WORK INSTRUCTIONS: Each record below must be written out again in exactly the same form.

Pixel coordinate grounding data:
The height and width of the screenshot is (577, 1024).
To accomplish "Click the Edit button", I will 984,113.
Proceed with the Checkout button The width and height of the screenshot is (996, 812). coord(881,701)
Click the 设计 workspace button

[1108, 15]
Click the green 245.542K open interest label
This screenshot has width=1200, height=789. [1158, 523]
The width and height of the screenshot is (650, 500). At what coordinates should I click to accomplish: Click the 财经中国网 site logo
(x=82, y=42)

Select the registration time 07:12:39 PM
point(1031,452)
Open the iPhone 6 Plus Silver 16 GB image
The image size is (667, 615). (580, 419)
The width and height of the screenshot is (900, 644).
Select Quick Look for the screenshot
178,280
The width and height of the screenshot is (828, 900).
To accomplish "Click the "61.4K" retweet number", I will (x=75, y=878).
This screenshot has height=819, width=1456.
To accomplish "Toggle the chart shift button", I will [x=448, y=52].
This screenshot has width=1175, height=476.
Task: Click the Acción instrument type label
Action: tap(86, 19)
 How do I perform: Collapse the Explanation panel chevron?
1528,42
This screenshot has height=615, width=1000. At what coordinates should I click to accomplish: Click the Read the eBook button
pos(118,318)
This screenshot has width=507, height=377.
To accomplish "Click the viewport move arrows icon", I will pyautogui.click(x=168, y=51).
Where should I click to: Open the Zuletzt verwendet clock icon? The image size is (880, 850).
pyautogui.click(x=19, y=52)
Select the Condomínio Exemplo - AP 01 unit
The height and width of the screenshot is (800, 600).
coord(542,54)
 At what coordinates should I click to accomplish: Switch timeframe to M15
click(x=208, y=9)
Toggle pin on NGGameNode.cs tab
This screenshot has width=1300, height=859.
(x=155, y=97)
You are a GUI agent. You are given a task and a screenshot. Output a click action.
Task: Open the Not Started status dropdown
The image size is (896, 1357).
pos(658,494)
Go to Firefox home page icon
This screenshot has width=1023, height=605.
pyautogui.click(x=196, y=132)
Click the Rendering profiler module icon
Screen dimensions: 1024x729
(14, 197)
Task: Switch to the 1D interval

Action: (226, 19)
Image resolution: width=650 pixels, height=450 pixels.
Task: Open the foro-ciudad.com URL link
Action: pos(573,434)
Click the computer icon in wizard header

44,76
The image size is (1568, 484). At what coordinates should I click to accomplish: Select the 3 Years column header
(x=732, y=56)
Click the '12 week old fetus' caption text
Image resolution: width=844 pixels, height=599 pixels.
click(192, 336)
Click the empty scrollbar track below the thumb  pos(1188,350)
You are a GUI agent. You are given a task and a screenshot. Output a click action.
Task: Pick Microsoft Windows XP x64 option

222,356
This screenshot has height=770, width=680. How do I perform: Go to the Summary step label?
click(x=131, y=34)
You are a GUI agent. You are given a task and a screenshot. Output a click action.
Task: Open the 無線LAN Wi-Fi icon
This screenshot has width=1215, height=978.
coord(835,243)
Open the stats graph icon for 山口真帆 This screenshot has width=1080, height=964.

SOLVED PROBLEM:
The height and width of the screenshot is (577, 1024).
To accomplish "Click the Edit button", I will 984,113.
Proceed with the Checkout button The width and height of the screenshot is (996, 812). coord(881,701)
Click the 设计 workspace button

[1108, 15]
Click the green 245.542K open interest label
This screenshot has width=1200, height=789. [1158, 523]
The width and height of the screenshot is (650, 500). At what coordinates should I click to accomplish: Click the 财经中国网 site logo
(x=82, y=42)

Select the registration time 07:12:39 PM
point(1031,452)
Open the iPhone 6 Plus Silver 16 GB image
The image size is (667, 615). (580, 419)
The width and height of the screenshot is (900, 644).
Select Quick Look for the screenshot
178,280
The width and height of the screenshot is (828, 900).
To accomplish "Click the "61.4K" retweet number", I will (x=75, y=878).
This screenshot has height=819, width=1456.
To accomplish "Toggle the chart shift button", I will [x=448, y=52].
This screenshot has width=1175, height=476.
Task: Click the Acción instrument type label
Action: tap(86, 19)
 How do I perform: Collapse the Explanation panel chevron?
1528,42
This screenshot has height=615, width=1000. At what coordinates should I click to accomplish: Click the Read the eBook button
pos(118,318)
This screenshot has width=507, height=377.
To accomplish "Click the viewport move arrows icon", I will pyautogui.click(x=168, y=51).
Where should I click to: Open the Zuletzt verwendet clock icon? The image size is (880, 850).
pyautogui.click(x=19, y=52)
Select the Condomínio Exemplo - AP 01 unit
The height and width of the screenshot is (800, 600).
coord(542,54)
 At what coordinates should I click to accomplish: Switch timeframe to M15
click(x=208, y=9)
Toggle pin on NGGameNode.cs tab
This screenshot has width=1300, height=859.
(x=155, y=97)
You are a GUI agent. You are given a task and a screenshot. Output a click action.
Task: Open the Not Started status dropdown
The image size is (896, 1357).
pos(658,494)
Go to Firefox home page icon
This screenshot has width=1023, height=605.
pyautogui.click(x=196, y=132)
Click the Rendering profiler module icon
Screen dimensions: 1024x729
(14, 197)
Task: Switch to the 1D interval

Action: (226, 19)
Image resolution: width=650 pixels, height=450 pixels.
Task: Open the foro-ciudad.com URL link
Action: pos(573,434)
Click the computer icon in wizard header

44,76
The image size is (1568, 484). At what coordinates should I click to accomplish: Select the 3 Years column header
(x=732, y=56)
Click the '12 week old fetus' caption text
Image resolution: width=844 pixels, height=599 pixels.
click(192, 336)
Click the empty scrollbar track below the thumb  pos(1188,350)
You are a GUI agent. You are given a task and a screenshot. Output a click action.
Task: Pick Microsoft Windows XP x64 option

222,356
This screenshot has height=770, width=680. How do I perform: Go to the Summary step label?
click(x=131, y=34)
You are a GUI agent. You are given a task and a screenshot. Output a click action.
Task: Open the 無線LAN Wi-Fi icon
This screenshot has width=1215, height=978.
coord(835,243)
Open the stats graph icon for 山口真帆 This screenshot has width=1080, height=964.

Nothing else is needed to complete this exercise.